Non deve rassegnarsi ! Ho capito che Lei ha già cercato gli ppsichiatri, però forse lo ha fatto in modo non ottimale. Non deve cercare "un esperto di prestigio" per chiederlo "una consulenza" che cambia il decorso di tutto. No. Un consulto isolato, come cercano di fare molti, serve a poco. Lo psichiatra serve per le visite fatte con una certa regolarità: visite di monitoraggio della terapia e del decorso della malattia. Ed è meglio mantenere lo stesso specialista che La conosce già (come nel caso del medico di base).

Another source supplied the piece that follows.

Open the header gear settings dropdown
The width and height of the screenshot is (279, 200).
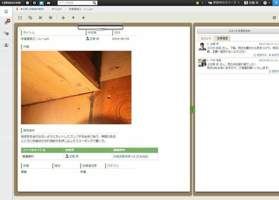point(266,3)
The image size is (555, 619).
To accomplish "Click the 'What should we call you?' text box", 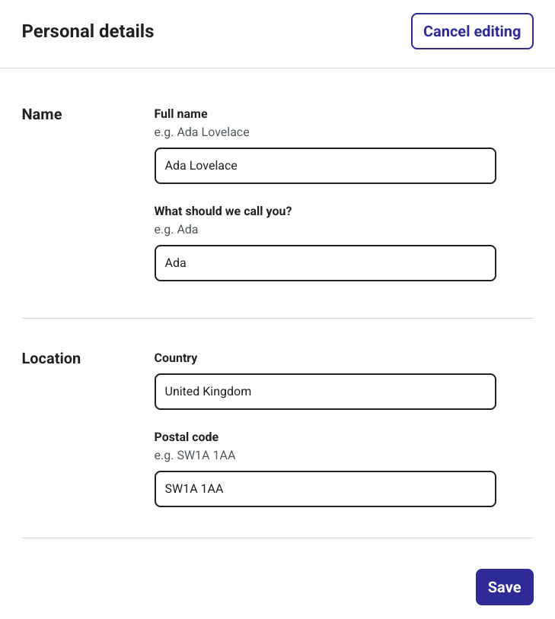I will tap(325, 263).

Non deve essere scontato che la paroxetina non ha potuto "arginare" una serie di sintomi importanti e che lo debba tamponare l'En. Questo poteva essere raggionevole nella fase iniziale della terapia con paroxetina, quando si stava ancora aspettando che la paroxetina dia l'effetto pieno (e per tamponare temporaneamente si è utilizzato l'En). Però tale assetto non doveva durare a lungo, come se fosse normale. Adesso ormai tale schema di terapia è molto verosimilmente scorretta.

La Sua terapia va cambiata gradualmente, sotto controllo di specialista psichiatra, ottimizzando le dosi della terapia antidepressiva ed evitando di sviluppare la dipendenza dall'En.